Leading up to my wife’s death, friends, family and of course my daughter were always close by and the grief shared by all. Now the house is dark as I stand in the hallway not wanting to turn on the light for fear of seeing the reality of finally being alone.

The hall was brighter just this morning as the sun rose and my daughter and I went off to the funeral parlor for Liz, my wife’s final service before our trip to the cemetery. The morning was crisp and clear, a distant smell of lilac hung in the air as the cars lined up for the procession.

The route chosen was considerably longer than necessary but a twisty country road in full spring bloom is a sight to be enjoyed, even if it to be the last. The funeral itself was as beautiful as anyone could expect, the morning mist lingered in the new day and the birds serenaded in the background as hundreds of mourners passed to show love, friendship and respect for a truly remarkable person. A woman whom I loved deeply for many, many years but now feeling I never fully acknowledged as a person or professional and was regretting having not expressed it more when she was alive. I hoped she knew of my love and respect for her as a mother and friend, as a physician, scientist and teacher and of course as a very lucky man’s wife.

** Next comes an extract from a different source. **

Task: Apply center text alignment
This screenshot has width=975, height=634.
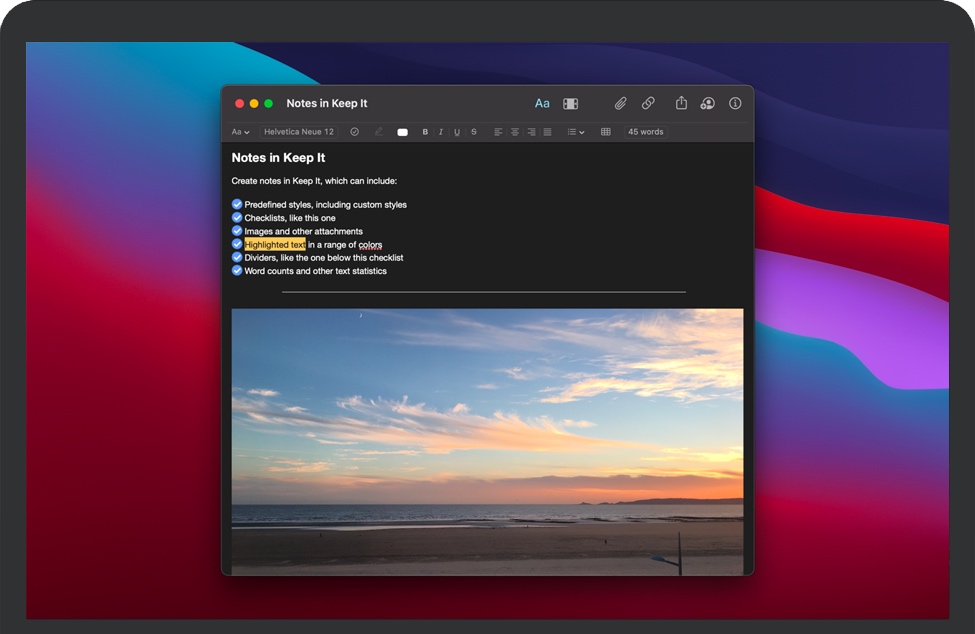Action: point(515,132)
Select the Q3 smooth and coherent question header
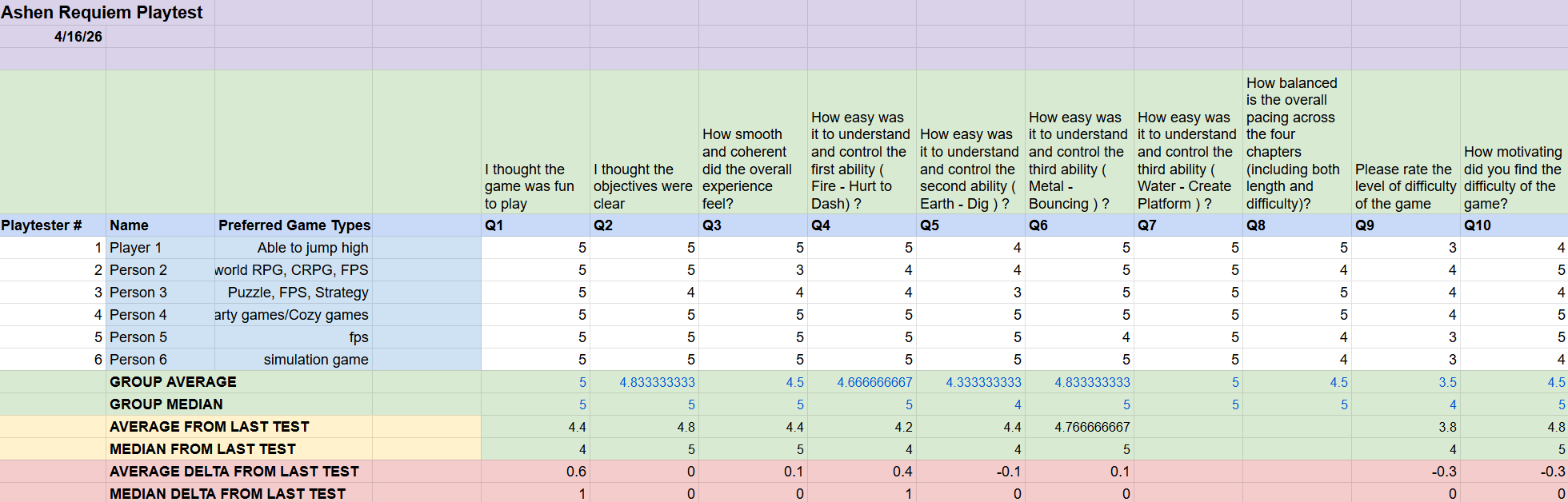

The next few days a similar sad and hazy blur, I just roamed from one room to the next recalling all the little things that happened in each one over the thirty years living here. Each had a story, a laugh or tear, all where ours, our colors, our furniture, our books and our clutter. Each and every piece a memory and all memories of an instant in time to never be repeated. A life time that was a life’s time in the making and yet gone in an instant.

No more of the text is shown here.